That and the time of year prevented her from going about this the way that she'd have preferred. The best way to her mind would have been in the middle of summer. She'd have approached the island and circled it in a boat driven by someone else as she pretended to be sunbathing and looking with binoculars casually.

With that done, she'd have come back and landed after dark to begin this a lot more coldly, taking it nearer and nearer to one end or another. None of that was possible now and besides, if the one in the book was living with the woman, that would have added thousands of complications.

The line of thought raised one possibility that she wanted to consider least of all, though she'd thought of it.
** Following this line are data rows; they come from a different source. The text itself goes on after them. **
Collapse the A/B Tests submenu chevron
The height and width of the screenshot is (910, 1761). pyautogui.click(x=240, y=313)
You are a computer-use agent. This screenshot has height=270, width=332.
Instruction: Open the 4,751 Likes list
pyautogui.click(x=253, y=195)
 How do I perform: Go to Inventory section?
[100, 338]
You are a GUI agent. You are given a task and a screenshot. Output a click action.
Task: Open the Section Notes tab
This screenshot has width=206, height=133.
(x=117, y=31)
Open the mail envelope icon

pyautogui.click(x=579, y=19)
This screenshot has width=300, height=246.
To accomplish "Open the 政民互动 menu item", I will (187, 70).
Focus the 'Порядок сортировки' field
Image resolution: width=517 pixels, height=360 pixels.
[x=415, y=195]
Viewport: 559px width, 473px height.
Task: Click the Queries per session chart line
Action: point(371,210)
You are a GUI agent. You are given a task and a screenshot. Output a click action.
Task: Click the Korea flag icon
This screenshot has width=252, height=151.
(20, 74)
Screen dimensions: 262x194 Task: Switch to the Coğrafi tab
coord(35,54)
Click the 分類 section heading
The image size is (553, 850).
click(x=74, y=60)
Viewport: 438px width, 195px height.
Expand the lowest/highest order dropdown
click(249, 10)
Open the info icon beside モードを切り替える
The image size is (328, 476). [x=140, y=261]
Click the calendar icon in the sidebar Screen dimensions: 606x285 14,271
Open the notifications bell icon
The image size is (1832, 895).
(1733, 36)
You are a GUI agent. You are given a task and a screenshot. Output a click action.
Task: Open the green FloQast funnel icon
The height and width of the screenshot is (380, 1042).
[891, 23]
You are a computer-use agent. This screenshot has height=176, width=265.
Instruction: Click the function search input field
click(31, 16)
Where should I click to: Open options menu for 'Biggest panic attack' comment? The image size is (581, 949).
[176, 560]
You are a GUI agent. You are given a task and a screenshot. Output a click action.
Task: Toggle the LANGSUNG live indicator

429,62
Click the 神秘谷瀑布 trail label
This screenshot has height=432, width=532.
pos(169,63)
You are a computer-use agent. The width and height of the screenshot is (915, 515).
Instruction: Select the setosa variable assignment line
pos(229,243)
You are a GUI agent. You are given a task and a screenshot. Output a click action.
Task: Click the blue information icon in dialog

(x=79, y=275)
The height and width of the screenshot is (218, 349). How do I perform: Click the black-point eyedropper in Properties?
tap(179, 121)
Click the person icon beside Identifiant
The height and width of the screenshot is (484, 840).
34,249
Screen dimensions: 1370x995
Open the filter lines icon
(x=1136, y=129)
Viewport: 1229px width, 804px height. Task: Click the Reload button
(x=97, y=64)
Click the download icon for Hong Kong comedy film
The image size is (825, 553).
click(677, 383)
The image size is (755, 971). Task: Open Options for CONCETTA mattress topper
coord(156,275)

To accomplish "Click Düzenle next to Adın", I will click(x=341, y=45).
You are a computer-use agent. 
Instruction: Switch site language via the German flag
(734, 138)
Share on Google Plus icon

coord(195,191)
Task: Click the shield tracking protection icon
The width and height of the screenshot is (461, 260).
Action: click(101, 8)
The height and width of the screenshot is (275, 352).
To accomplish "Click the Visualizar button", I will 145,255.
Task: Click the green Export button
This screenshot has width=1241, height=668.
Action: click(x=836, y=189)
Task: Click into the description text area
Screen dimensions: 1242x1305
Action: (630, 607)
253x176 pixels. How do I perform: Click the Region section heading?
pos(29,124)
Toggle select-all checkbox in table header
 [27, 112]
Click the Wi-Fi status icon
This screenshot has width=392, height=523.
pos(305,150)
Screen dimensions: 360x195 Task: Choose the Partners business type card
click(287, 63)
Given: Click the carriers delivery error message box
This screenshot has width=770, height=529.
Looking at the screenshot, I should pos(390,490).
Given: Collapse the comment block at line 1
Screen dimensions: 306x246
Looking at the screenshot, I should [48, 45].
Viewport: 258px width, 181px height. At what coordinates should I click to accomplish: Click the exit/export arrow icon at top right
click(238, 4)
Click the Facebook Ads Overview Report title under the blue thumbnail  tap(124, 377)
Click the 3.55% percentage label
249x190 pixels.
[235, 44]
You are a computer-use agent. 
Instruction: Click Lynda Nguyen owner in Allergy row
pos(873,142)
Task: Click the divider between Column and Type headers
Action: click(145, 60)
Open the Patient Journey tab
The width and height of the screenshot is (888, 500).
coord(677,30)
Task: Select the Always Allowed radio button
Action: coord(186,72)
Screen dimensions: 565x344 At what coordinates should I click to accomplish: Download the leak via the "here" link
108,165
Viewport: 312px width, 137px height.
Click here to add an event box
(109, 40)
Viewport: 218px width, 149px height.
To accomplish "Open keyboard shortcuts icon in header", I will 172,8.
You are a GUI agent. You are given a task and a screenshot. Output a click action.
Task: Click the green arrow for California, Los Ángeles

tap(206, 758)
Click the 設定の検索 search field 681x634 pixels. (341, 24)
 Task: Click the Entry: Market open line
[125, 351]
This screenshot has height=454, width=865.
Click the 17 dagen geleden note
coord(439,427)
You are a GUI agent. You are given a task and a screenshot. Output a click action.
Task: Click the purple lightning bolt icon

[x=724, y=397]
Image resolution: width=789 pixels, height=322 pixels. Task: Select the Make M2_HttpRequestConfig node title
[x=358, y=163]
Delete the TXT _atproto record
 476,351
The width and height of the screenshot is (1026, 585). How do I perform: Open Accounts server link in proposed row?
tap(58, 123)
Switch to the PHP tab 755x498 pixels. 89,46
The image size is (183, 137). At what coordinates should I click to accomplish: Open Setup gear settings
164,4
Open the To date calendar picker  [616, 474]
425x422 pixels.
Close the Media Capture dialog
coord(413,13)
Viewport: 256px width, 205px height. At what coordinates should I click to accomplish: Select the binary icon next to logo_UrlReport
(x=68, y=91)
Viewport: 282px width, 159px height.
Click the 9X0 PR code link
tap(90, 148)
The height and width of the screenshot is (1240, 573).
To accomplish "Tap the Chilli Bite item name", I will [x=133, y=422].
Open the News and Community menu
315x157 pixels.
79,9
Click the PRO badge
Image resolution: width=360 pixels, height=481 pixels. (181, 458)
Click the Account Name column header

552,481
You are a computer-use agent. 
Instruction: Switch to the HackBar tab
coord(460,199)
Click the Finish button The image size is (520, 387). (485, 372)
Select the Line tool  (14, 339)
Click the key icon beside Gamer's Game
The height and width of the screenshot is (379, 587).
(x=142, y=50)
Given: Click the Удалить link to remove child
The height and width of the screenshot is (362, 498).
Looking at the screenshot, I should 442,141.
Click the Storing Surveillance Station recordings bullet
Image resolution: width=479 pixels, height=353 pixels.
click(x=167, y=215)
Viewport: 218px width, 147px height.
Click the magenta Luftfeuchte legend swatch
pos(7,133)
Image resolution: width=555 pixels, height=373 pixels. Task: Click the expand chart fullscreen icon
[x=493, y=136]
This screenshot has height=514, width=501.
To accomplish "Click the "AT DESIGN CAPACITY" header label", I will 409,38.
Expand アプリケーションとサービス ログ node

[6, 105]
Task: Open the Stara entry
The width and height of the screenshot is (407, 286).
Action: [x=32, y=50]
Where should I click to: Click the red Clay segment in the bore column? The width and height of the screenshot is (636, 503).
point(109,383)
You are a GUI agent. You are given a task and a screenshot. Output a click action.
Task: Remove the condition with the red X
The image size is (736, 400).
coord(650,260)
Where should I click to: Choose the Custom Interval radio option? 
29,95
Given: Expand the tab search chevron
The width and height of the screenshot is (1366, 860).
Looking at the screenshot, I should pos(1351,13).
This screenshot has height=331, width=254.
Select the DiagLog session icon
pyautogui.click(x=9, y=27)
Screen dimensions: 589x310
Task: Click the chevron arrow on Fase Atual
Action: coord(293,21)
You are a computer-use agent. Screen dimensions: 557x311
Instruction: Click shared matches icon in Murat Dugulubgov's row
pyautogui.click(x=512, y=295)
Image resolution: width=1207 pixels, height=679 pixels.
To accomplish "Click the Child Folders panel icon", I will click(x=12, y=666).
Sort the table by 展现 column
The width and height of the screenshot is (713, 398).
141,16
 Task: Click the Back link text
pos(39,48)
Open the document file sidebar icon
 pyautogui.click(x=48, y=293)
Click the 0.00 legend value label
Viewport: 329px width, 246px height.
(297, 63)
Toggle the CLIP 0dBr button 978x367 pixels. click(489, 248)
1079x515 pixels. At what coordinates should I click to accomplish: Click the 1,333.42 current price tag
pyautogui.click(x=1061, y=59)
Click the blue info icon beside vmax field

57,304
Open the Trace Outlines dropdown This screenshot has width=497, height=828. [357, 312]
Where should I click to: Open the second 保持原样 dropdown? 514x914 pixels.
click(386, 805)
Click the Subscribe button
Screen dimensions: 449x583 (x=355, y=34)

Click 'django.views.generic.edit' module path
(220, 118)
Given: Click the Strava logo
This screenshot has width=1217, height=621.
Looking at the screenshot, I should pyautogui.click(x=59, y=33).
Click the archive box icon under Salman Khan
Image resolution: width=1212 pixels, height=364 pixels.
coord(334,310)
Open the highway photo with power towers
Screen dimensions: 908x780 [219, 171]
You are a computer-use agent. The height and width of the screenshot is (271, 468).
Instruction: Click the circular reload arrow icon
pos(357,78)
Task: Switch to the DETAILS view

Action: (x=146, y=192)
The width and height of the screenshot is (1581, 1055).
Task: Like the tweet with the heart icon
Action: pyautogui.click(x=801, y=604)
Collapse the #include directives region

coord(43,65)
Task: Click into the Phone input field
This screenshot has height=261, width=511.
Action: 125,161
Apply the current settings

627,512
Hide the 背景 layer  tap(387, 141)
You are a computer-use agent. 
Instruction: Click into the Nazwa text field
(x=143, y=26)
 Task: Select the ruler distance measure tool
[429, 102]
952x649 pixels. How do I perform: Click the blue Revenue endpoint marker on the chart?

What if whoever this mystery werewolf had bitten the writer? She'd be facing two if this went badly. She shrugged. If there were two renegades here, she'd be forced to save herself since she was going in light for that. She'd seen something like that once before. It left less time for examination, and added to her body count.

She found a few unexpected hitches on her arrival. For one thing, finding accommodation was easy. Finding accommodation with WiFi was something else again. The best that she could do was a place where she had to actually plug into their LAN. But any road will do, she thought.

She was a little travel worn, but made the effort to seek out the wealth of tourist information available, and picked up a copy of Stan Beamish's book right there in the motel lobby. After eating a light dinner, she headed back to her room with maps of the area and spent the evening studying.

The next day, she called on Stan at his office. It didn't take all that much to charm the man, and she left with her copy autographed and everything. She didn't really give a fig about that.

He wasn't what one could call forthcoming in his answers about the co-author of the werewolf tale, but his evasiveness told her that she was very close. A trip to the local marina yielded charts of the lake and the channel. It being very near to the end of the season, she was able to rent a boat for the next day with ease and she headed to the local outfitters shop to do a bit of shopping.

As she looked for some warm gear to keep herself from freezing, she stared at the goods and added a few things to her list to grab on her way out of town later in the week. She saw a few things that she thought would light up Dacia's face. The thought came to her that if this trail went cold, her next personal project would be to use some of her vacation time dragging her best friend someplace else on the globe, it didn't matter where. They always had a great time, and she was sure that Dacia had never been out of Romania in her life.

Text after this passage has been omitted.